User.where(status: 'active').exists? # Fast COUNT query
User.where(status: 'active').any? # Loads records into memory
class Post < ApplicationRecord
belongs_to :user
has_many :comments
# Scopes for reusable queries
scope :published, -> { where(status: 'published') }
scope :recent, -> { where('created_at > ?', 1.week.ago) }
scope :popular, -> { where('views_count > ?', 1000) }
scope :by_author, ->(user_id) { where(user_id: user_id) }
# Combining scopes
scope :trending, -> { published.recent.popular }
# Counter cache
belongs_to :user, counter_cache: true # Adds posts_count to users
# Custom SQL with sanitization
def self.search(term)
where('title ILIKE :term OR content ILIKE :term', term: "%#{sanitize_sql_like(term)}%")
end
# Subqueries
def self.with_recent_comments
where(id: Comment.select(:post_id).where('created_at > ?', 1.day.ago))
end
# Aggregations
def self.statistics
group(:status).count
# => { "published" => 150, "draft" => 42 }
end
def self.avg_views_by_category
joins(:category).group('categories.name').average(:views_count)
end
end
# Batch processing for large datasets
User.find_each(batch_size: 1000) do |user|
user.update_statistics
end
# find_in_batches returns arrays
User.find_in_batches(batch_size: 500) do |users|
UserExportService.export(users)
end
# Merge scopes
class User < ApplicationRecord
scope :active, -> { where(status: 'active') }
end
Post.joins(:user).merge(User.active)
# Upsert (Rails 6+)
User.upsert(
{ email: 'alice@example.com', name: 'Alice' },
unique_by: :email
)
# Upsert multiple
User.upsert_all([
{ email: 'alice@example.com', name: 'Alice' },
{ email: 'bob@example.com', name: 'Bob' }
], unique_by: :email)
# Migration with indices
class CreatePosts < ActiveRecord::Migration[6.1]
def change
create_table :posts do |t|
t.references :user, null: false, foreign_key: true, index: true
t.string :title, null: false
t.text :content
t.string :status, null: false, default: 'draft'
t.integer :views_count, default: 0
t.timestamps
end
# Composite index for common queries
add_index :posts, [:user_id, :status]
add_index :posts, [:status, :created_at]
# Partial index (PostgreSQL)
add_index :posts, :created_at, where: "status = 'published'"
# Full-text search index (PostgreSQL)
execute "CREATE INDEX posts_content_search_idx ON posts USING gin(to_tsvector('english', content))"
end
end
# Query analysis
Post.where(user_id: 1, status: 'published').explain
# Shows query plan and index usage
# Benchmark queries
require 'benchmark'
Benchmark.bm do |x|
x.report("without index:") { Post.where(title: 'Test').load }
x.report("with index:") { Post.where(title: 'Test').load }
end
ActiveRecord provides powerful query interface, but naive usage causes N+1 queries. includes eager loads associations in 2-3 queries. joins performs SQL JOINs for filtering. preload always uses separate queries; eager_load forces LEFT OUTER JOIN. I use select to limit columns, reducing memory. find_each and find_in_batches process large datasets efficiently.
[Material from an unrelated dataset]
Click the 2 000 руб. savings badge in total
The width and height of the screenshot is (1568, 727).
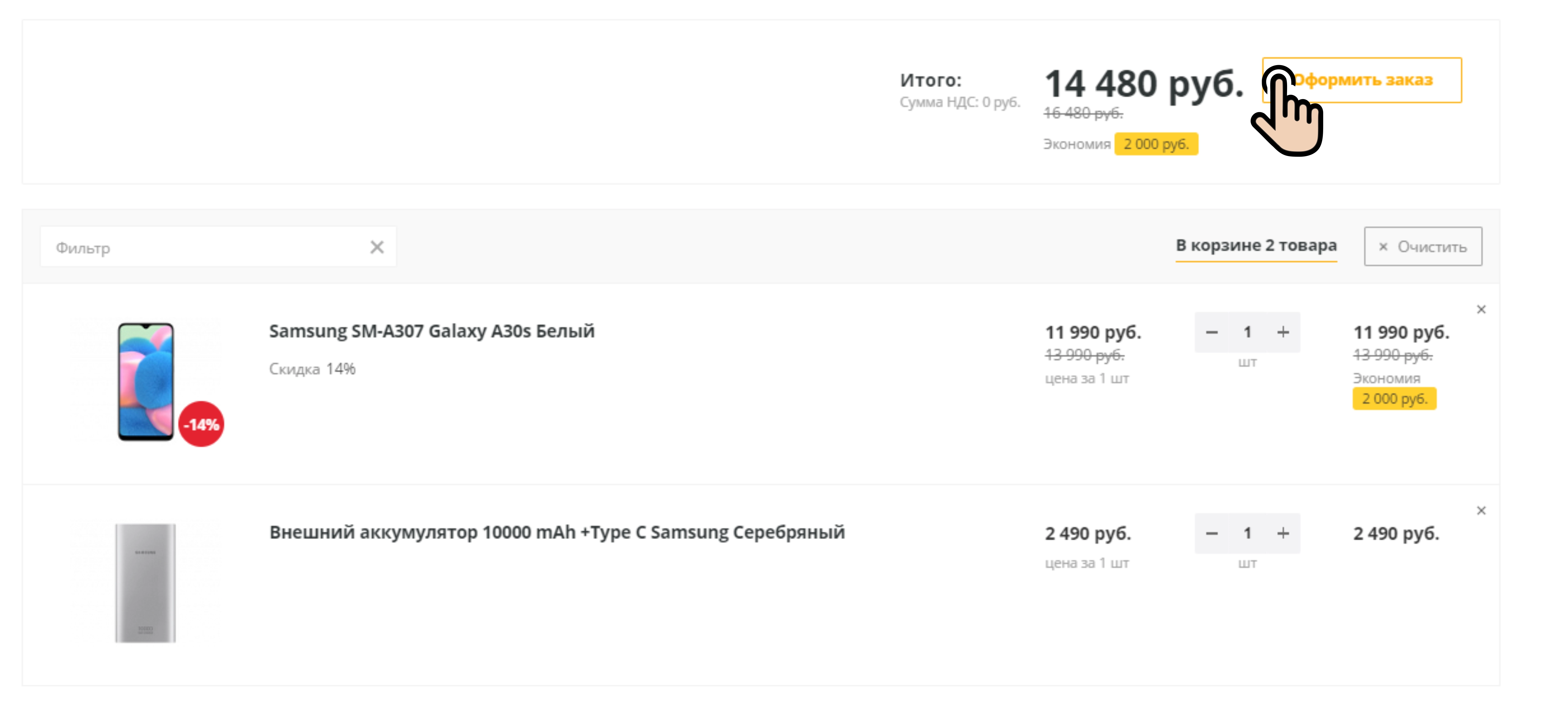(x=1156, y=144)
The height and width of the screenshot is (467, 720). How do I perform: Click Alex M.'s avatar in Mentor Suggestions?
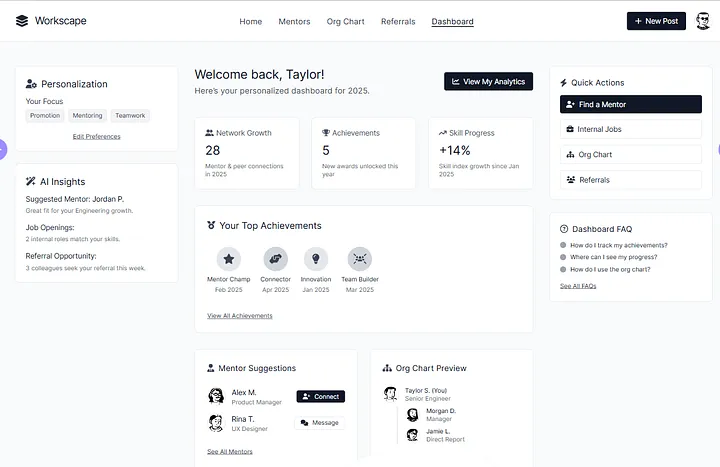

Scopes chain for composable queries. merge combines scopes. Counter caches avoid COUNT queries. Database indices speed lookups—I add indices on foreign keys and frequently queried columns. explain reveals query plans. Bullet gem detects N+1 in development. Proper query optimization dramatically improves performance, especially at scale.